The film concerns the fortunes of the Amberson family, large fish in the small pond of Indianapolis that is getting bigger with every new road and automobile. It takes place in the decades around the turn of the last century, when ladies wore velvet and silk and a foolish, intoxicated mistake on the part of a young man could get him jilted and his girlfriend married off to a more sensible fellow. Cut to years later, when Eugene Morgan (Joseph Cotton) returns no longer a foolish young man but a successful automobile manufacturer with attractive young daughter Lucy (Anne Baxter) in tow. Isabel Anderson Minafer (Dolores Costello), her husband Wilbur, and utterly spoiled son George (Tim Holt) are still in town, still Ambersons, and unaware that everything is about to change.
The film’s message about industrialization and the march of progress is decidedly ambiguous, but more to the point are the interpersonal relationshps that are revealed among this old guard family through their renewed relationship with Morgan and his daughter and the diminishment of their importance.
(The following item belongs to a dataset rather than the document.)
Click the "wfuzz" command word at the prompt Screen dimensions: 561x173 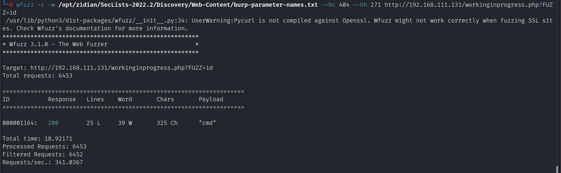(25, 5)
And given that at the present time one is looking back at a period film directed in 1941, it’s surprising how delightful, unstilted, and punchy the film is. The dialogue (adapted by Welles from a Booth Tarkington novel) is snappy and delivered in a naturalistic fashion, often overlapping (a particular favorite is George’s frequent disgusted rendering of “oh my gosh!”). The camera moves about the Amberson mansion like another character, frequently in long tracking shots or playing with the characters’ positions through different levels of the house. Welles’ narration (only his voice appears) is sometimes interruptive but generally spot-on, and Agnes Moorehead’s Aunt Fanny is a complex (if shrill) portrait of an unmarried woman past her prime. While some of the technique looks old-fashioned to our eyes, other aspects of the cinematography and directing are arresting and fresh, and overall it’s a neat piece of filmmaking that is, amazingly, unavailable on DVD in this country.
Financial troubles dogged Orson Welles throughout his life, most likely because he was a man who wanted to go his own way yet chose a medium that requires major backing to produce. While no one will ever know if the original cut was better (even he thought it needed some trimming, but RKO took control and all the cut footage was destroyed “to save space” before Welles could get his hands on it) the film as it exists bears the scars in the holes in plot that make some of it hard to follow. Watching it now, it seems clear to me that Welles (as far as movies were concerned) should have lived later, and it's probably a testament to his directing (and Stanley Cortez's cinematography) that even the studio version holds up as well as it does.